**** Provided passage ****

This allows managing containers as normal system services, without needing a separate daemon.

7. Performance

Performance is comparable in most cases:

Aspect	Docker	Podman
Container startup	Slightly faster	Slightly slower
Base memory	~50-100 MB (daemon)	~0 MB (no daemon)
Image builds	Fast (BuildKit)	Comparable
Disk I/O	Excellent	Excellent

The difference is negligible for most uses.

Summary Table

Feature	Docker	Podman
Daemon	Yes	No
Rootless default	No	Yes
Command compatibility	-	99%
Docker Compose	Native	Via podman-compose
Native pods	No	Yes
Systemd integration	Limited	Native
Kubernetes support	Docker Desktop	Native
Desktop GUI	Docker Desktop	Podman Desktop
Platforms	Linux, Win, Mac	Linux, Win, Mac
License	Apache 2.0	Apache 2.0

When to Choose Docker

Docker remains the best choice if:

You work in a team that already uses Docker
You need Docker Compose with perfect compatibility
You use Docker Desktop and its features (integrated Kubernetes, extensions)

**** Data records ****

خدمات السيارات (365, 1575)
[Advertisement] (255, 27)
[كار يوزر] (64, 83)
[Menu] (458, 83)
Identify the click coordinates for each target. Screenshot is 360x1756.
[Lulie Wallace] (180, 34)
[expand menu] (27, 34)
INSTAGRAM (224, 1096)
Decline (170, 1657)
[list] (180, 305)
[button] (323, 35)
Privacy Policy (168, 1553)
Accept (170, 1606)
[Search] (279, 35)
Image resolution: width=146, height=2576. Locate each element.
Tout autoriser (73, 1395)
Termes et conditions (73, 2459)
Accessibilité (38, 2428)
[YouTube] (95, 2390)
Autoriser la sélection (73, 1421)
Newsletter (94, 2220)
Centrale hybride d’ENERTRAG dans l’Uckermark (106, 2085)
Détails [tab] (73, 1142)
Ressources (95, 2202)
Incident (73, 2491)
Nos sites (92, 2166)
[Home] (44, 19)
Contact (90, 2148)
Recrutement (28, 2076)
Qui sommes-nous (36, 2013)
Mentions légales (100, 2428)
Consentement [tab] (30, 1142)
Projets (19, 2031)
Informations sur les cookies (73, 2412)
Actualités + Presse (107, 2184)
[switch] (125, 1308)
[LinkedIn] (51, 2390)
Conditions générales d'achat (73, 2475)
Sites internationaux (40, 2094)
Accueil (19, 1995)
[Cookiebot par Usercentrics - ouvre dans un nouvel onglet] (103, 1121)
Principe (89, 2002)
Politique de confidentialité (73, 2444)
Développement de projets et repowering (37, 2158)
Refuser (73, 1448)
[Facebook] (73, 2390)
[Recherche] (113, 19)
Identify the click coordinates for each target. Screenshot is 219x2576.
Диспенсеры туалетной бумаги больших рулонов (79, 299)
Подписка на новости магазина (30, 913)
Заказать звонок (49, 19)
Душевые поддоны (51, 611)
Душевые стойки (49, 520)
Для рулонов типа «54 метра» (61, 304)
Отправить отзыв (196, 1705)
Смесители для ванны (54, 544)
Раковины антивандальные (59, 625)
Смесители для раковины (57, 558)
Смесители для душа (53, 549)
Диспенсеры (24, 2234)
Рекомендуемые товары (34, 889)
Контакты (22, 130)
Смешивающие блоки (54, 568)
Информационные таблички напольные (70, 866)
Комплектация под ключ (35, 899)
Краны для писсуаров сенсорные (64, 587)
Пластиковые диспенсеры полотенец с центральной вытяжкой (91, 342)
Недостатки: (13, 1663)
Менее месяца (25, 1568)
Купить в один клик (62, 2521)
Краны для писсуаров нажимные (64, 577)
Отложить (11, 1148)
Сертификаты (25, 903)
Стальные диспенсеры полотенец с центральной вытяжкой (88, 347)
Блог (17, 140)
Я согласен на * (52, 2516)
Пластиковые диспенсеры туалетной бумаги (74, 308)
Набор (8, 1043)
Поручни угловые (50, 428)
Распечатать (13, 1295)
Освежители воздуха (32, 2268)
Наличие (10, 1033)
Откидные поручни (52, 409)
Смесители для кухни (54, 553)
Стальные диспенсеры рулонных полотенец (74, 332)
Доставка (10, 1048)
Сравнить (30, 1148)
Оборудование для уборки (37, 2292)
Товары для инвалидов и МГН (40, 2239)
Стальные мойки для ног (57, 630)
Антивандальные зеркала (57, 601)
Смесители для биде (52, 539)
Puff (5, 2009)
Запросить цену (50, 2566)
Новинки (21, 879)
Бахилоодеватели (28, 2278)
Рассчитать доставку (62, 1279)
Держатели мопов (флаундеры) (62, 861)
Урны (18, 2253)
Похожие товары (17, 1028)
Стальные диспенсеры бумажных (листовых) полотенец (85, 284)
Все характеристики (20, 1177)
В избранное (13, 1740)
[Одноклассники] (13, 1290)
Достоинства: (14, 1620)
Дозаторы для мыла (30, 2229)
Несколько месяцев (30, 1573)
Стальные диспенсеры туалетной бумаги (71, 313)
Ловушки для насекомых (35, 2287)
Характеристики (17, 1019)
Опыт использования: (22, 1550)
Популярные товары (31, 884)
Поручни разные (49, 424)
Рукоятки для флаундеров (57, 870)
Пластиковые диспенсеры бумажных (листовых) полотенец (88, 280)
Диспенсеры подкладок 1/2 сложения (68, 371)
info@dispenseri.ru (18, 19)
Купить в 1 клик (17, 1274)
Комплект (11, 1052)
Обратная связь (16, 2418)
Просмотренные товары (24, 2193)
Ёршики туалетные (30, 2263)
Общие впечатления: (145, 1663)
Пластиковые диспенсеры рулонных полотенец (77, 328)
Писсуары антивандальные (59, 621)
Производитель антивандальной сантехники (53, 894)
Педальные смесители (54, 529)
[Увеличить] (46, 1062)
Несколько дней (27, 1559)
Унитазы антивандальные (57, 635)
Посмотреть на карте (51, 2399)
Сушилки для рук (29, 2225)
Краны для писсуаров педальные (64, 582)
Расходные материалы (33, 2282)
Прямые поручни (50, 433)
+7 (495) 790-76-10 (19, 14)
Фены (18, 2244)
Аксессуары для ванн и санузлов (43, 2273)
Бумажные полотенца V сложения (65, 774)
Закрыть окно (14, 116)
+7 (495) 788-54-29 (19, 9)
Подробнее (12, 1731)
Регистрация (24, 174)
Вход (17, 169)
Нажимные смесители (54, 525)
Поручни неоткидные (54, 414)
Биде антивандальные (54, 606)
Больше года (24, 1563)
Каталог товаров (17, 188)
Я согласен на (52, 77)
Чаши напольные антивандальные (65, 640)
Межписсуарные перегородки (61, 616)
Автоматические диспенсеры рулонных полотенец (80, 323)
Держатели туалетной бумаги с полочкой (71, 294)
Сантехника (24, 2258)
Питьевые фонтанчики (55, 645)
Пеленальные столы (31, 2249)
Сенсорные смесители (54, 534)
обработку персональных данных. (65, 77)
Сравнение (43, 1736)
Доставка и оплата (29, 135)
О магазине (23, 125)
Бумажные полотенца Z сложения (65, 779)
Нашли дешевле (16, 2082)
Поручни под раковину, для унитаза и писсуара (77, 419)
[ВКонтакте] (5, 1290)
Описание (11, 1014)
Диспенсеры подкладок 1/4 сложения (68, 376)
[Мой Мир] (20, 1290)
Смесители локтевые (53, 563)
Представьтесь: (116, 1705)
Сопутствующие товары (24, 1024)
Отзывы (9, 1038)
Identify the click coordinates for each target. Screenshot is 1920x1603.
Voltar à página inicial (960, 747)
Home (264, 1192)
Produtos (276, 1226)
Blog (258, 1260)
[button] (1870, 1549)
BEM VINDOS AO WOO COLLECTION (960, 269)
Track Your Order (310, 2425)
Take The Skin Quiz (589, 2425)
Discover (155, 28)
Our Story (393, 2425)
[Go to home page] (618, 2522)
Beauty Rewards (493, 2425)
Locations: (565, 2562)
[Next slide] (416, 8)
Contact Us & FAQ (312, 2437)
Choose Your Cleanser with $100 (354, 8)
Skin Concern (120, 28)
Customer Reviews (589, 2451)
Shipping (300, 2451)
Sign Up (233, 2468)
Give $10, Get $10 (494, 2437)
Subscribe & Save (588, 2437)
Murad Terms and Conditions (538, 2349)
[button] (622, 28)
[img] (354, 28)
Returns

****

What you should do: List every aspect compared in the performance table of the Docker and Podman comparison. The dataset records are separate material with no connection to the Docker and Podman comparison.

The result: Container startup, base memory, image builds, disk I/O